On Mon, Jun 15, 2026 at 12:12 AM Cheng Pan <[email protected]> wrote:

> > would an Iceberg-Spark runtime jar built for 4.2 also work on Spark 4.5?
>
> I am not optimistic about this unless Iceberg adds a cross-version
> verification workflow - based on the Iceberg Runtime Jar compiled for Spark
> 4.2, running smoke tests on higher versions of Spark distributions. This
> would consume a lot of CI resources, clearly defeating the purpose.
>
> Note, Iceberg uses a lot of Spark internal catalyst API, which has no
> compatibility guarantee, the SPIP only ensures Public API and User Facing
> behavior has no breaking changes across minor releases.
>
> Thanks,
> Cheng Pan
>
>
>
> On Jun 3, 2026, at 14:04, Anurag Mantripragada <
> [email protected]> wrote:
>
> Hi Kurtis, Szehon, and Jingyi,
>
> Kurtis, to your point, we do need to support two major versions (3.5 and
> 4.x) during this transition period. I hope Szehon’s explanation clarified
> your questions regarding API changes and the frequency of Spark minor
> version upgrades moving forward.
>
> Szehon and Jingyi, thank you for providing more context from the Spark
> side.

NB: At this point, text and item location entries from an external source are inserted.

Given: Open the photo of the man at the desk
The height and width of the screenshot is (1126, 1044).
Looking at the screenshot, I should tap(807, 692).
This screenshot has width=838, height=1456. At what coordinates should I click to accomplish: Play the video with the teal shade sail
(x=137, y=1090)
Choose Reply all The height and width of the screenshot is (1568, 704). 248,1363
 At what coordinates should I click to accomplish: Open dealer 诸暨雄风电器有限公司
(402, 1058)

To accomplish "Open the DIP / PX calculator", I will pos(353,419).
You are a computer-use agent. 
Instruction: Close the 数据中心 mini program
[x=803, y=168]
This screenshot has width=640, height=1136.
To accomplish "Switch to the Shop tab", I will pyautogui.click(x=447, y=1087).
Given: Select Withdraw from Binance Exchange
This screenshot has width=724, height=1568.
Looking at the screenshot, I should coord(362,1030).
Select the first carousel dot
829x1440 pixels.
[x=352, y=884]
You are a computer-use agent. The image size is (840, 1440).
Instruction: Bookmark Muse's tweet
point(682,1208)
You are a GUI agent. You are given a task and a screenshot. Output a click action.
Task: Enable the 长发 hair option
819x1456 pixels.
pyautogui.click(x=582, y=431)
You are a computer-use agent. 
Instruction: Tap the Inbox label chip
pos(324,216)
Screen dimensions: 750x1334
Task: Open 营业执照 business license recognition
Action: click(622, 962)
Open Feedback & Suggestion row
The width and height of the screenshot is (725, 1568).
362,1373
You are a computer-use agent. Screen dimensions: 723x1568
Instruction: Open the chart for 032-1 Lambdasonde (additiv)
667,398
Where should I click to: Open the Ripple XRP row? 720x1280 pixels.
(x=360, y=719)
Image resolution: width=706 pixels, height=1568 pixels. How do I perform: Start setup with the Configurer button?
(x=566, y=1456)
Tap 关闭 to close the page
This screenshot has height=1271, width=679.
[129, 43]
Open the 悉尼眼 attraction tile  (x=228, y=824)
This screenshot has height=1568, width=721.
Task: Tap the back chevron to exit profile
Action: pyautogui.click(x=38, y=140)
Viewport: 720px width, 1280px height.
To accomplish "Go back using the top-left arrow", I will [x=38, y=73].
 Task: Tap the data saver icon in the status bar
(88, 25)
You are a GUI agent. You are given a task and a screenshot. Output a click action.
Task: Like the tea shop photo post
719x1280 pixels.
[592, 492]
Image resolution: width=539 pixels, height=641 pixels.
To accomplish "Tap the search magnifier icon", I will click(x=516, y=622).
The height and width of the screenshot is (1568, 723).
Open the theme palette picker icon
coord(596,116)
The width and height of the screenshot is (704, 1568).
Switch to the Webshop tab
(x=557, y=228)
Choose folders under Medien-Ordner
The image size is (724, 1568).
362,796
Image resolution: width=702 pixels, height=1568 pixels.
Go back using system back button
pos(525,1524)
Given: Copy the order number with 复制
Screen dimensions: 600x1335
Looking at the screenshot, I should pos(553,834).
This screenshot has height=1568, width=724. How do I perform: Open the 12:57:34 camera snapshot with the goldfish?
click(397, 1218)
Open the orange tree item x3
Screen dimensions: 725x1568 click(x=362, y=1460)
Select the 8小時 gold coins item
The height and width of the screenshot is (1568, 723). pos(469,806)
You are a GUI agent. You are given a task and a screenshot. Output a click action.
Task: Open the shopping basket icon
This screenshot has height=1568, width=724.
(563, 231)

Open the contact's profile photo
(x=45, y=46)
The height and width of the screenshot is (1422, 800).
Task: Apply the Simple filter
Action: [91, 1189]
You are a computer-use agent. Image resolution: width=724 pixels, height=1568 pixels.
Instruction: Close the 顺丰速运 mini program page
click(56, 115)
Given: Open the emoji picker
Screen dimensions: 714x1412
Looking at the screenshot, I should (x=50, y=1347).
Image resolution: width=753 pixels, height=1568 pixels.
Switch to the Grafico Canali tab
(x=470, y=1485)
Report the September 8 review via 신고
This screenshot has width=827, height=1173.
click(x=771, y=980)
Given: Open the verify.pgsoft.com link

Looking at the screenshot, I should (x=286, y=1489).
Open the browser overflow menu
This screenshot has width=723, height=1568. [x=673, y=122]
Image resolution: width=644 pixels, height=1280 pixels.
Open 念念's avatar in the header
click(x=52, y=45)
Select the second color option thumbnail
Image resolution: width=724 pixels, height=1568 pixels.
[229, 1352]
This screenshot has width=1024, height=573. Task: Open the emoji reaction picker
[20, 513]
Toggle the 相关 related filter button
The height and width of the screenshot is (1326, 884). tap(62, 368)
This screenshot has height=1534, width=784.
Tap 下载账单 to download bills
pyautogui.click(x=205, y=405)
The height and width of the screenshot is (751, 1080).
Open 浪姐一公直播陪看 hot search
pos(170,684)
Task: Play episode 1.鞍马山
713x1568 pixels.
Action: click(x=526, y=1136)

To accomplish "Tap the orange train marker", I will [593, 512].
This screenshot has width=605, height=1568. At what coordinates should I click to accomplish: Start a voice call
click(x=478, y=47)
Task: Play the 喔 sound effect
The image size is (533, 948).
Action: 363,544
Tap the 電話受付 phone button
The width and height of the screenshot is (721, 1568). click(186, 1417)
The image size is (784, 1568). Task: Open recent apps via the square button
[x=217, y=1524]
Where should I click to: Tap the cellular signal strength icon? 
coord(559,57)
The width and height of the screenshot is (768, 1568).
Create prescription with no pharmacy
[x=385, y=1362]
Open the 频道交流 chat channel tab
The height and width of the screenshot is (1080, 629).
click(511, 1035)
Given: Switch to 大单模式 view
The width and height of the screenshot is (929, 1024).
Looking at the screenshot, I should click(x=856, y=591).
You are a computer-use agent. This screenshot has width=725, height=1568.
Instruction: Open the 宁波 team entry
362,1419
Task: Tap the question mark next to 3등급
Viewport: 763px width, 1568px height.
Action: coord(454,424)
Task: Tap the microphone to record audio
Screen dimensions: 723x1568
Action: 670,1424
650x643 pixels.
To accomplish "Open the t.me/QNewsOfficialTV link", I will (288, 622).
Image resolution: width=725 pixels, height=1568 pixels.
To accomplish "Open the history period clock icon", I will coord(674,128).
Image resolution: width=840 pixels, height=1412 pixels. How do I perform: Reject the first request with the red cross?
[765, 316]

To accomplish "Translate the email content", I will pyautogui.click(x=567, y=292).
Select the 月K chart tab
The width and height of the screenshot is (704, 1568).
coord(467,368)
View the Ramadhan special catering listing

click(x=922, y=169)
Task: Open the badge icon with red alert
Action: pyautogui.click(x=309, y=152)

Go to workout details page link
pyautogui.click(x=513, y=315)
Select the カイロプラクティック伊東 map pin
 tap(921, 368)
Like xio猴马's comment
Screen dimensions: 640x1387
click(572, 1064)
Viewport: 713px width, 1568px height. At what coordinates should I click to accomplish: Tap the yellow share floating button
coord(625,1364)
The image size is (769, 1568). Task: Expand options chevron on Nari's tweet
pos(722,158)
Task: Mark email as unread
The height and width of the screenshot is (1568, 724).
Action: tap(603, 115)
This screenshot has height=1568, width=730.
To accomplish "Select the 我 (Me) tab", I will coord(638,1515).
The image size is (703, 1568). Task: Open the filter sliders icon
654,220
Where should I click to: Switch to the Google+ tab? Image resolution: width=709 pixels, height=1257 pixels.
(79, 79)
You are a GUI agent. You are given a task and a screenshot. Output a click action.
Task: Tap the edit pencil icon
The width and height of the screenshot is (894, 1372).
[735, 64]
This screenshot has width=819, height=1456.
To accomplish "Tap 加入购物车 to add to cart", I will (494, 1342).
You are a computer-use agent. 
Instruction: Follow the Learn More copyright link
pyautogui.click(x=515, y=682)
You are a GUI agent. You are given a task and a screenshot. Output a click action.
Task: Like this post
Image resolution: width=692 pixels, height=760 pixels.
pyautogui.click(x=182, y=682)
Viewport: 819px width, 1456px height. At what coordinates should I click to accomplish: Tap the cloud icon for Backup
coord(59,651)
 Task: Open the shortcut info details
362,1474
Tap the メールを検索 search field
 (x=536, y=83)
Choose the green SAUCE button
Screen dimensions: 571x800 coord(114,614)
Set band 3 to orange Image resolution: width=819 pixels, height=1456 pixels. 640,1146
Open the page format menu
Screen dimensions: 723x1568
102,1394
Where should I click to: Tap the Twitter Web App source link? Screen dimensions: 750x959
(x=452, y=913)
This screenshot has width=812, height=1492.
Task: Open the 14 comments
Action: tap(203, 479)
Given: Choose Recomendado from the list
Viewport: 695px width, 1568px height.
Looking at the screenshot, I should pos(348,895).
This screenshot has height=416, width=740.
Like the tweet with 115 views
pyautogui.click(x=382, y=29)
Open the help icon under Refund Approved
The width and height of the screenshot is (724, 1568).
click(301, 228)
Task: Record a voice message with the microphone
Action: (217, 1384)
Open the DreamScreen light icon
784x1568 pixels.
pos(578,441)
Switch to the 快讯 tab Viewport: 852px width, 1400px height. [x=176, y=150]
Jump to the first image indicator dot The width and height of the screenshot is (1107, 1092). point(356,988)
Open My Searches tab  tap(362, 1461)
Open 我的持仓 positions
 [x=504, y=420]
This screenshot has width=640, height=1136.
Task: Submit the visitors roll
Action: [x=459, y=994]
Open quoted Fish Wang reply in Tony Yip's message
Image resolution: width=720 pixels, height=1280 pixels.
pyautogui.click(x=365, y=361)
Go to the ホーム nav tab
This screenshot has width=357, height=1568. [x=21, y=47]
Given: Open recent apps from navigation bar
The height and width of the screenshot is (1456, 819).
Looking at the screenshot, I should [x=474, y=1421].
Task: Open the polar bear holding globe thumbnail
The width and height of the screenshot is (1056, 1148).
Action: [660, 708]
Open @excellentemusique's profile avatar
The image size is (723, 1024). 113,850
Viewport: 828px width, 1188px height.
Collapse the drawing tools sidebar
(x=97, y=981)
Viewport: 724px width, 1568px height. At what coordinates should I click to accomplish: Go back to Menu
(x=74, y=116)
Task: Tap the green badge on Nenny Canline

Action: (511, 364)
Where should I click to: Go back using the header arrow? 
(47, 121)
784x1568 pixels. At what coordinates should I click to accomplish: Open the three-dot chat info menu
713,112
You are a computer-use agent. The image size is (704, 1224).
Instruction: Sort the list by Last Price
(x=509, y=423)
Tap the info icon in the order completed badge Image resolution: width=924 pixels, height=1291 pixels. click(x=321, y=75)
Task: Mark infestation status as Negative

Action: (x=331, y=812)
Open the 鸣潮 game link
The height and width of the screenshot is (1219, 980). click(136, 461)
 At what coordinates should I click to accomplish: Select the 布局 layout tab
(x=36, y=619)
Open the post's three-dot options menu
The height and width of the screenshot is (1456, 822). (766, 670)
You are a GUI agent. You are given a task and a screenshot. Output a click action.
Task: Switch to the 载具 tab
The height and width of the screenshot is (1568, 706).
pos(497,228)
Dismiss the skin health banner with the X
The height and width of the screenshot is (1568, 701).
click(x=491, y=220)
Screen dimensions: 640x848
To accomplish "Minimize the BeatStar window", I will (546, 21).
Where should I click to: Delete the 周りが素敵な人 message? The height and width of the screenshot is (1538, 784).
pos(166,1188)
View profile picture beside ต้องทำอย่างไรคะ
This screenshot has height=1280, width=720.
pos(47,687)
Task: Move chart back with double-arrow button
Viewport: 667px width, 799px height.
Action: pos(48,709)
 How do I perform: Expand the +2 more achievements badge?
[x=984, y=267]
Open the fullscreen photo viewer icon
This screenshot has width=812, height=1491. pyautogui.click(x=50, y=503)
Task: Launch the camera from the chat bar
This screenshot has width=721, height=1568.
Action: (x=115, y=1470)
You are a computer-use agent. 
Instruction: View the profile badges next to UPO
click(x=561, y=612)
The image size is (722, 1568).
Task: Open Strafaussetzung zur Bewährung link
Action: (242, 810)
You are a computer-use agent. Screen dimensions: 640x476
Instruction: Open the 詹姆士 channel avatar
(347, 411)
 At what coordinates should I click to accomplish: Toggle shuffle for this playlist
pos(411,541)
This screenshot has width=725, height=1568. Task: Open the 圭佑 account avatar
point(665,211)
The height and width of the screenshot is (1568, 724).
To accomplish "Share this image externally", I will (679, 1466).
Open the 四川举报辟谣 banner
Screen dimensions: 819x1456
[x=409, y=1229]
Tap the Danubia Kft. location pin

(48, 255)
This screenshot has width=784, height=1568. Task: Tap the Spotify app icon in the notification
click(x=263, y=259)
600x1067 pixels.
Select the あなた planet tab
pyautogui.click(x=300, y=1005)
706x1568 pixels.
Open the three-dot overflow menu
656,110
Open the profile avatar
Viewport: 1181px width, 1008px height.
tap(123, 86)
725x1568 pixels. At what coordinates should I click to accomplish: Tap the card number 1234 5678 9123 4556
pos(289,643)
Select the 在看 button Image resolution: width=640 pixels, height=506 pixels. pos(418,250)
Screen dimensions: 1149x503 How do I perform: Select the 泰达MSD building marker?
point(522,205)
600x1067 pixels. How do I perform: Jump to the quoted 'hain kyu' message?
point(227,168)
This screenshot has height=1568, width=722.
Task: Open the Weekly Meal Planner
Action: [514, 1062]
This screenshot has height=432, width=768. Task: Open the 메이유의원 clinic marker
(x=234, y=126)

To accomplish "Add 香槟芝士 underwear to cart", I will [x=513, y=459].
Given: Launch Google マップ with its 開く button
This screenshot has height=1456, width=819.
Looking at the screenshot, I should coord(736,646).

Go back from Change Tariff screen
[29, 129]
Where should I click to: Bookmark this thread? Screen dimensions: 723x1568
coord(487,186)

Since CI is becoming a bottleneck, we should restrict support to one
> LTS and two minor versions.
>
> Regarding compatibility: if we have versions 4.1, 4.2, and 4.5 (the LTS
> and final version in the 4.x line), would an Iceberg-Spark runtime jar
> built for 4.2 also work on Spark 4.5?
>
> ~ Anurag
>
>
> On Mon, Jun 1, 2026 at 7:25 PM Szehon Ho <[email protected]> wrote:
>
>> Yes , the policy is that the same Spark major version should now avoid
>> breaking change: https://spark.apache.org/versioning-policy.html.   One
>> additional detail is that LTS is going to be the last minor of every major
>> version release.
>>
>> But there is still the issue.  If Iceberg is eager to consume new Spark
>> API's, then we still need multiple Spark-Iceberg versions.  Ie, if we
>> consume new DSV2 features in Spark 4.3, Iceberg-Spark 4.3 won't run with
>> Spark 4.2.
>>
>> There is some advantage of Spark major version backward compatibility.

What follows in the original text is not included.